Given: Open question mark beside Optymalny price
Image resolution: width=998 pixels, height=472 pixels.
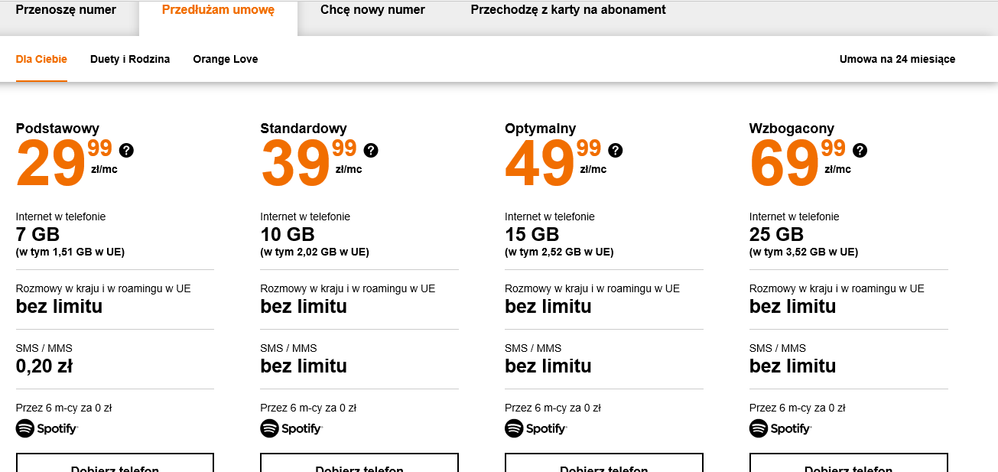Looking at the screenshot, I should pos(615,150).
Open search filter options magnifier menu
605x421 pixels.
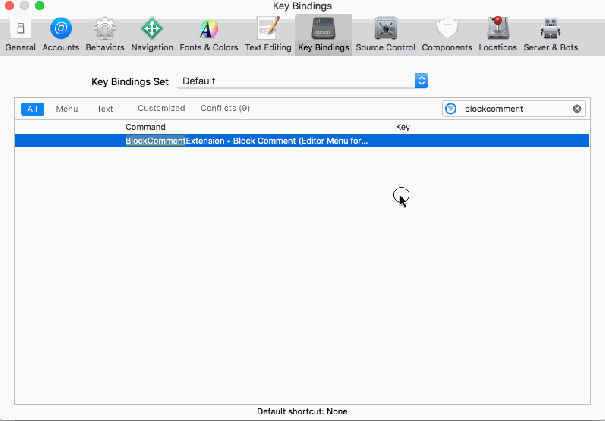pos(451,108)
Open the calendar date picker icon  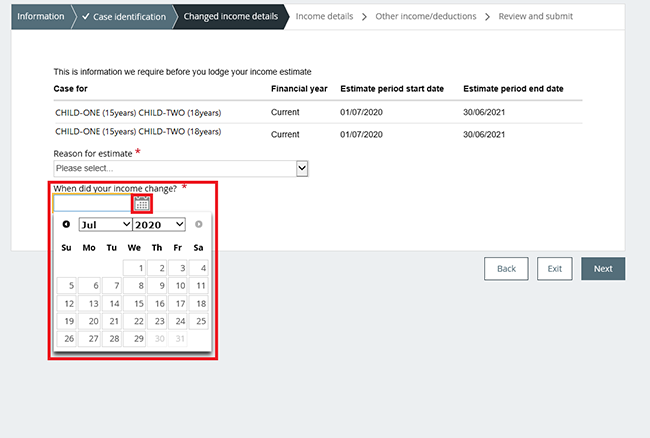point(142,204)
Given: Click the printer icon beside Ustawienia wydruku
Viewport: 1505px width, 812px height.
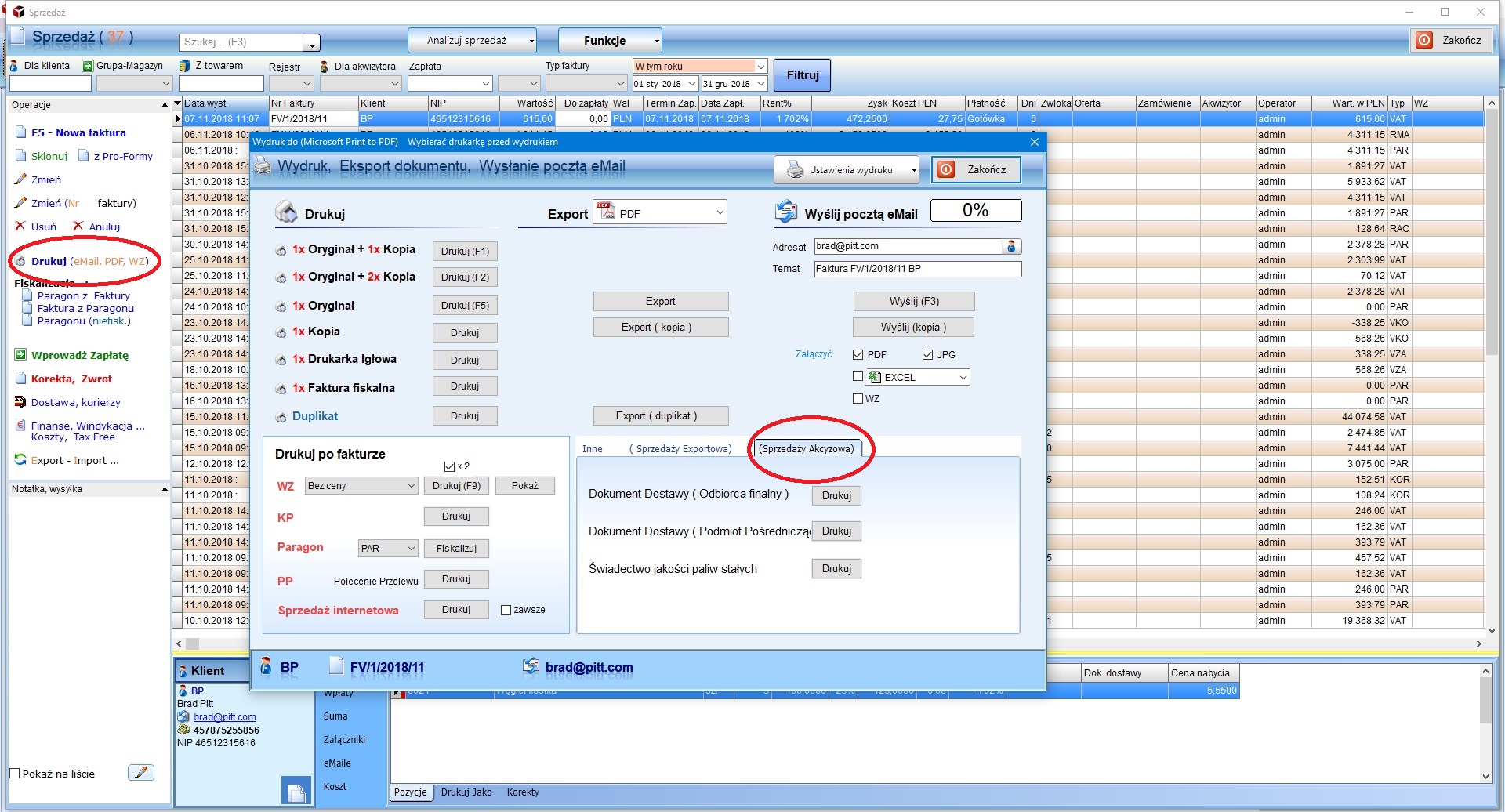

....

- **The task**:
Whenever a line of the entries contains the string "Given", copy that line.

- **Solved problem**:
Given: Open question mark beside Optymalny price
Given: Click the printer icon beside Ustawienia wydruku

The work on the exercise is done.